Jupiter’s unknown journey through the early solar system revealed
It is known that gas giants around other stars are often located very near their sun. According to accepted theory, these gas planets were formed far away and subsequently migrated to an orbit closer to the star. Now, researchers from Lund University and other institutions have used advanced computer simulations to learn more about Jupiter’s journey through our own solar system approximately 4.5 billion years ago. At that time, Jupiter was quite recently formed, as were the other planets in the solar system. The planets were gradually built up by cosmic dust, which circled around our young sun in a disk of gas and particles. Jupiter was no larger than our own planet.
The results show that Jupiter was formed four times further from the sun than its current position would indicate. “This is the first time we have proof that Jupiter was formed a long way from the sun and then migrated to its current orbit. We found evidence of the migration in the Trojan asteroids orbiting close to Jupiter,” explains Simona Pirani, doctoral student in astronomy at Lund University, and the lead author of the study.

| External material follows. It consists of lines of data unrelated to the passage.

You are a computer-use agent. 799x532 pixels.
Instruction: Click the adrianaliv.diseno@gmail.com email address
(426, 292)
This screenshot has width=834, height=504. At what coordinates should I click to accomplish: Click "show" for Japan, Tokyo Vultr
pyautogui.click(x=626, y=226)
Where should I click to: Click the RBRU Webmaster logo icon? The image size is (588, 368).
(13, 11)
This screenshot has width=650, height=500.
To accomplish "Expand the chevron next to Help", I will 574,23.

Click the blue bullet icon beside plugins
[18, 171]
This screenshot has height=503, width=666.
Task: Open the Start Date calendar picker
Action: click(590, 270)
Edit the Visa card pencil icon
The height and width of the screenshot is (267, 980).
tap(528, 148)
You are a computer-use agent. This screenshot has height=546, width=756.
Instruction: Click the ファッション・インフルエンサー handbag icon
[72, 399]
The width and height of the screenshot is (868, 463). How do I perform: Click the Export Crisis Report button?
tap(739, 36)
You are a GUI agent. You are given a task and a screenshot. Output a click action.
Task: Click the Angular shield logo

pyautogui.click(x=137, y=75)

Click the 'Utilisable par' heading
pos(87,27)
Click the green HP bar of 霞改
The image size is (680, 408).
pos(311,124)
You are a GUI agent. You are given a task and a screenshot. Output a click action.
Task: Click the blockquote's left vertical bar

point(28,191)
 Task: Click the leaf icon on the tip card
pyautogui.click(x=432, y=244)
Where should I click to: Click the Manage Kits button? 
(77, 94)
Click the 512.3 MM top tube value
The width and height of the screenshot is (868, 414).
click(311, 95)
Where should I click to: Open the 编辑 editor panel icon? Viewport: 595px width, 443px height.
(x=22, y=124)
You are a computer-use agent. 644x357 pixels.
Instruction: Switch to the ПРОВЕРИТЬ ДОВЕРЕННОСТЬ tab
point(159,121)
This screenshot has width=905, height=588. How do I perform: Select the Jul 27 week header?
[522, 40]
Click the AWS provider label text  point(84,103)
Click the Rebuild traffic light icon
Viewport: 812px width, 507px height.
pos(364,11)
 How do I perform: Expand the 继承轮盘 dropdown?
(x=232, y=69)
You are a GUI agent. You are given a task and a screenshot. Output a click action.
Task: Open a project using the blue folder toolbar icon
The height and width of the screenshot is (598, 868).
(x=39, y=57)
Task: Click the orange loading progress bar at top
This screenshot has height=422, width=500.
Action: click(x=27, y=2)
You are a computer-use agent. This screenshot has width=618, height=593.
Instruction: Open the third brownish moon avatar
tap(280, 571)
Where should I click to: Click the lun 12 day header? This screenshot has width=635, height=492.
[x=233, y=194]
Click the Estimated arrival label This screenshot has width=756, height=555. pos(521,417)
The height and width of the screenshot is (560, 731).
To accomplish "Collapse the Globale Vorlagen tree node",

These Trojan asteroids consist of two groups of thousands of asteroids that reside at the same distance from the Sun as Jupiter, but orbiting in front of and behind Jupiter, respectively. There are approximately 50 per cent more Trojans in front of Jupiter than behind it. It is this asymmetry that became the key to the researchers’ understanding of Jupiter’s migration.
“The asymmetry has always been a mystery in the solar system,” says Anders Johansen, professor of astronomy at Lund University. Indeed, the research community had previously been unable to explain why the two asteroid groups do not contain the same number of asteroids. However, Simona Pirani and Anders Johansen, together with other colleagues, have now identified the reason by recreating the course of events of Jupiter’s formation and how the planet gradually drew in its Trojan asteroids.
Thanks to extensive computer simulations, the researchers have calculated that the current asymmetry could only have occurred if Jupiter was formed four times further out in the solar system and subsequently migrated to its current position. During its journey toward the sun, Jupiter’s own gravity then drew in more Trojans in front of it than behind it.